#### SET EXERCISE
Repeat the listing below word for word, leaving out the pictures.

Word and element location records
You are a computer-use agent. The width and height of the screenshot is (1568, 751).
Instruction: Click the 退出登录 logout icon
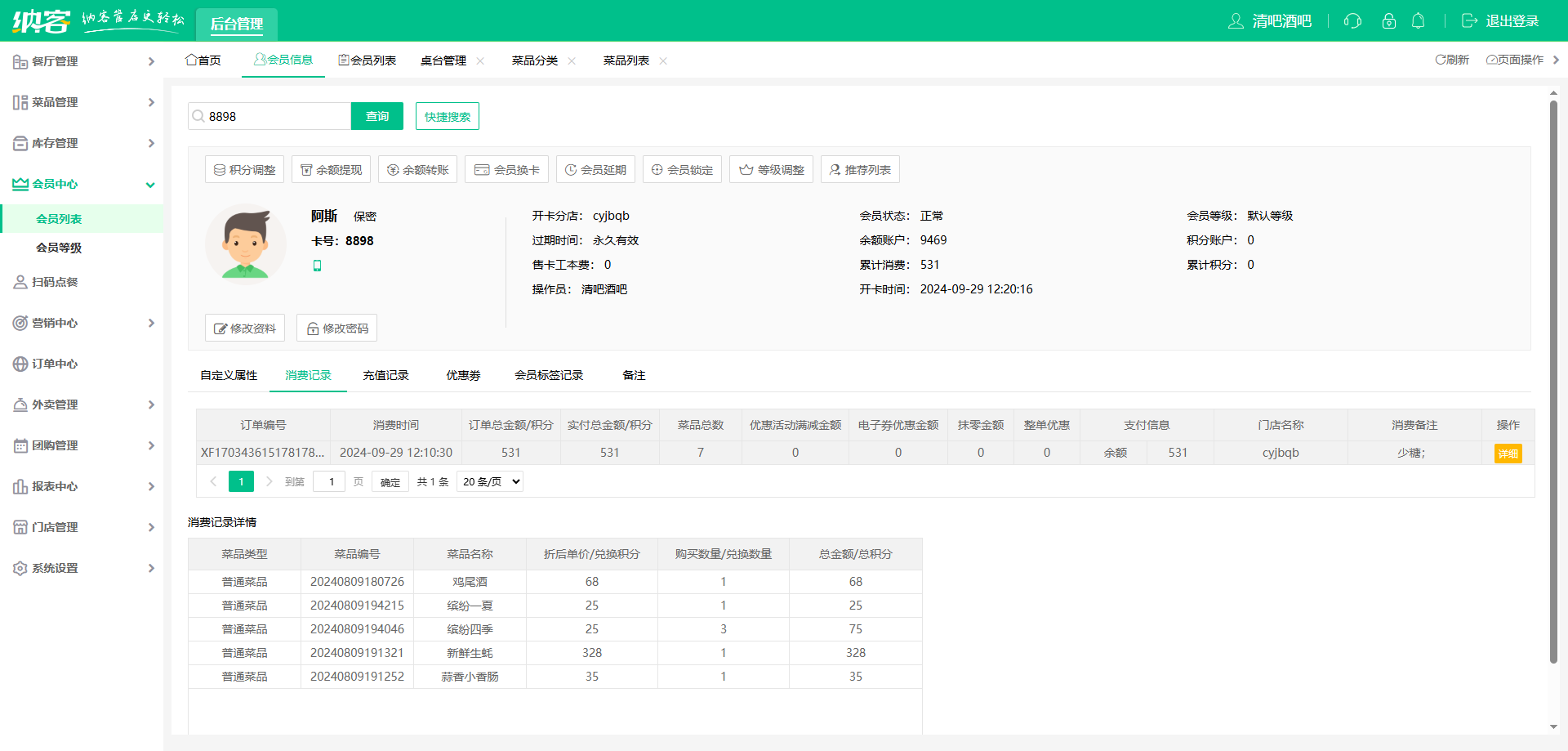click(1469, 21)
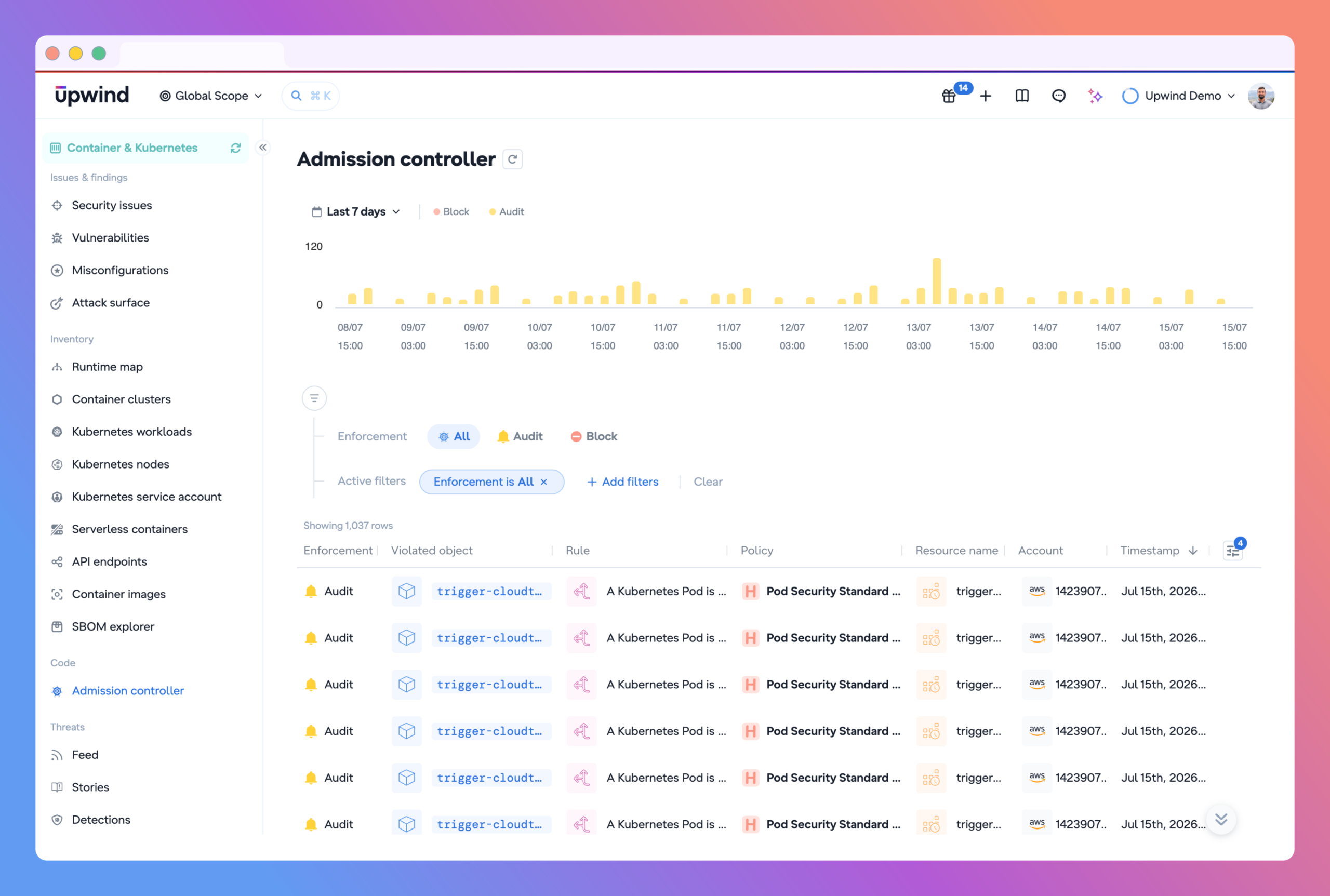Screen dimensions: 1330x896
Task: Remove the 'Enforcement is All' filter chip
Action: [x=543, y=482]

#### RESPONSE FOR THIS EXERCISE
You are a computer-use agent. The width and height of the screenshot is (1568, 751).
Instruction: Click the 退出登录 logout icon
click(1469, 21)
Screen dimensions: 1330x896
Task: Remove the 'Enforcement is All' filter chip
Action: [x=543, y=482]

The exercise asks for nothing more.